* Exercise *
In the material below, the lines containing the word "tweet" are required; copy each of them.

──────────────────────────────

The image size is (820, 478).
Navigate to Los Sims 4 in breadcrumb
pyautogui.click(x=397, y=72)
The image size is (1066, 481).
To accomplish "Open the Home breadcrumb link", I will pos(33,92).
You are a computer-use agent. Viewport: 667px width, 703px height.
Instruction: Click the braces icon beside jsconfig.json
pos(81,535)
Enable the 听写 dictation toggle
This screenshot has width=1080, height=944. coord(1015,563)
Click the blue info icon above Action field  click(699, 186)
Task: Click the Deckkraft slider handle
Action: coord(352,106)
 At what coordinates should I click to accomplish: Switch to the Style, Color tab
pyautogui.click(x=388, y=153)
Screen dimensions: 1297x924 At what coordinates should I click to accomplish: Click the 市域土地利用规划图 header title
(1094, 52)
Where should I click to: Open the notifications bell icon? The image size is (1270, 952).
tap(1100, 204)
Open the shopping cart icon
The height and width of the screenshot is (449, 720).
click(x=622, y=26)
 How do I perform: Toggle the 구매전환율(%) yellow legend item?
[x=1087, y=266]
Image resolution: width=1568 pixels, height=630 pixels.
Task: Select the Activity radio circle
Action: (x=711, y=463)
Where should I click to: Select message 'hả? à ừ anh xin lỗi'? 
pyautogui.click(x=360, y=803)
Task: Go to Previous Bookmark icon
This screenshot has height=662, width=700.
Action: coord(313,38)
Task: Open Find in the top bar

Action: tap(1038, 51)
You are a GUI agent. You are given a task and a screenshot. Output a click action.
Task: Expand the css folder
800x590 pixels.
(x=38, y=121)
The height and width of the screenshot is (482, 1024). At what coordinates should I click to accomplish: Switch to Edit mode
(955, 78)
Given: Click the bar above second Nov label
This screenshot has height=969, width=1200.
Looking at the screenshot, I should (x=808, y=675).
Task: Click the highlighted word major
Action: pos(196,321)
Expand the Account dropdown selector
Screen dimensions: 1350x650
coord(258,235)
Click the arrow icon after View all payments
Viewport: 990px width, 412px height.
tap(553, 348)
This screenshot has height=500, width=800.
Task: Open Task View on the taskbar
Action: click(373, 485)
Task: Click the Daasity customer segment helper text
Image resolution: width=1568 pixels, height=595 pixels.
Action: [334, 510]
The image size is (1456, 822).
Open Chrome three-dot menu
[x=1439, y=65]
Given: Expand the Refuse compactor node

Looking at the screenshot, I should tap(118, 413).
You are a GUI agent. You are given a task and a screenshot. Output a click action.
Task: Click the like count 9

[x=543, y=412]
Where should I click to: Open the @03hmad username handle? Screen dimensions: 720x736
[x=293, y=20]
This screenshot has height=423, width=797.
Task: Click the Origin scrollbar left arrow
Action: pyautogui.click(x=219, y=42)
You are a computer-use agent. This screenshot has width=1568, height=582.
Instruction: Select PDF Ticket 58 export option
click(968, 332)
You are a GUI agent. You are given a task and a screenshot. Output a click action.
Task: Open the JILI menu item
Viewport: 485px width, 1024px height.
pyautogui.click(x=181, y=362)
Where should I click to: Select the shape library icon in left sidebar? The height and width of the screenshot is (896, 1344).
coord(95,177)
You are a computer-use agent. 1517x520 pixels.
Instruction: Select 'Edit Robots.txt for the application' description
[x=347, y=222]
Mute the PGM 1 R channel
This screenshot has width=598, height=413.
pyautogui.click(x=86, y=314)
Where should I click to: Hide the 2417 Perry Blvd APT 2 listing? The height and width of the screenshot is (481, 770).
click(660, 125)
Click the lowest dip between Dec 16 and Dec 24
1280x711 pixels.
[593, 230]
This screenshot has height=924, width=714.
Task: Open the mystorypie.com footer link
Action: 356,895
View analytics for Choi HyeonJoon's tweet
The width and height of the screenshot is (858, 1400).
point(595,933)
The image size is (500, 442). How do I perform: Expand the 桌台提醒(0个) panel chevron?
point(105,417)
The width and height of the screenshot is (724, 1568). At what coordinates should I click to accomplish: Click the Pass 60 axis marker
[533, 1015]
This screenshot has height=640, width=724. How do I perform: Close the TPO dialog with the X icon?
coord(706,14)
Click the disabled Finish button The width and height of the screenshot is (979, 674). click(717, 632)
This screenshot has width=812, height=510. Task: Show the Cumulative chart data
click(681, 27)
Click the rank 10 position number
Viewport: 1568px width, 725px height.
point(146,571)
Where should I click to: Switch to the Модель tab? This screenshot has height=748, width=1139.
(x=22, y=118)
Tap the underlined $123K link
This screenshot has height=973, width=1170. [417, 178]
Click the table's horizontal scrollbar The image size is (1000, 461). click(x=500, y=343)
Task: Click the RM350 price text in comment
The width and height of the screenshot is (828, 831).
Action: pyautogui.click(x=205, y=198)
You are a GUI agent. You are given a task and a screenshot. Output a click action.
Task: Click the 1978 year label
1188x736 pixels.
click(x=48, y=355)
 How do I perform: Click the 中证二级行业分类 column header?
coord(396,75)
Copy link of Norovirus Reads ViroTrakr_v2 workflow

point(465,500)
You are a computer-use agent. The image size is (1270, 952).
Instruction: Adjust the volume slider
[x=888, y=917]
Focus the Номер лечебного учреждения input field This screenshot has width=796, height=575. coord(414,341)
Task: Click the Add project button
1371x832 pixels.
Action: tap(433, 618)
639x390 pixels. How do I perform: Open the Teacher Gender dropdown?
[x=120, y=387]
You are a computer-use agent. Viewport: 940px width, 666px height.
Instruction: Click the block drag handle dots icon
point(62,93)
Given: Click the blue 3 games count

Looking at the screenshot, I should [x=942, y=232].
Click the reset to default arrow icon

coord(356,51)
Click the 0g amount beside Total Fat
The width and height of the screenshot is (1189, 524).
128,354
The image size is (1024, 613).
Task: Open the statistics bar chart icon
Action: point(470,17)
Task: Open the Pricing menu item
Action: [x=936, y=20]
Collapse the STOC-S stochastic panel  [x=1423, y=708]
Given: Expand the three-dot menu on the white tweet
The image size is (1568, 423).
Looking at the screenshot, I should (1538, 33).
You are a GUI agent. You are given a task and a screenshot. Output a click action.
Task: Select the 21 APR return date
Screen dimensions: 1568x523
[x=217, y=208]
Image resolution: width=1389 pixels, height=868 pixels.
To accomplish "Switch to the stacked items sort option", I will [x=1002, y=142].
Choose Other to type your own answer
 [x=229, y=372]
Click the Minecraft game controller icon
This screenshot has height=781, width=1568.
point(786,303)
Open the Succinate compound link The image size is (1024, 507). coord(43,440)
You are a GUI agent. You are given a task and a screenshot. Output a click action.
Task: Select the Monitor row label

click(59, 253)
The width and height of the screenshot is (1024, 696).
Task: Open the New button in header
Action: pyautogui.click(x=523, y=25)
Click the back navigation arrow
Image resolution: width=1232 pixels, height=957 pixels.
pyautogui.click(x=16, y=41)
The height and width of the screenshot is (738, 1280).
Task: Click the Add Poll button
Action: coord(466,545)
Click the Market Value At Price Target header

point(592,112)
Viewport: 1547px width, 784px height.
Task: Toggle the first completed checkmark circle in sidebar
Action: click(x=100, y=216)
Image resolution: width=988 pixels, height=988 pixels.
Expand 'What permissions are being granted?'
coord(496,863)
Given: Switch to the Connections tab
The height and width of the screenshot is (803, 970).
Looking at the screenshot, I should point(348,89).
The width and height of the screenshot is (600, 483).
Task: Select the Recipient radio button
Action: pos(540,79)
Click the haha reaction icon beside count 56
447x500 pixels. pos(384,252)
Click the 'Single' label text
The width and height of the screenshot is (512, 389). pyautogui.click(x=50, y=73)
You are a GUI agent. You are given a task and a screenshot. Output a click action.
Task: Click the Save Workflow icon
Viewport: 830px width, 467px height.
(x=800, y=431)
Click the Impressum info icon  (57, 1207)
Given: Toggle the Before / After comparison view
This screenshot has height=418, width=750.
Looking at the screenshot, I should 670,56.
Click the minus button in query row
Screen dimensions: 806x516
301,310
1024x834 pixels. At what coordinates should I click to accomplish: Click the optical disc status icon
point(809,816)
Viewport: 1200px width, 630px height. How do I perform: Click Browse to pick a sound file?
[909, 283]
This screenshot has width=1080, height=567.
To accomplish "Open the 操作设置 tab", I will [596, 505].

──────────────────────────────

* Result for this task *
View analytics for Choi HyeonJoon's tweet
Given: Expand the three-dot menu on the white tweet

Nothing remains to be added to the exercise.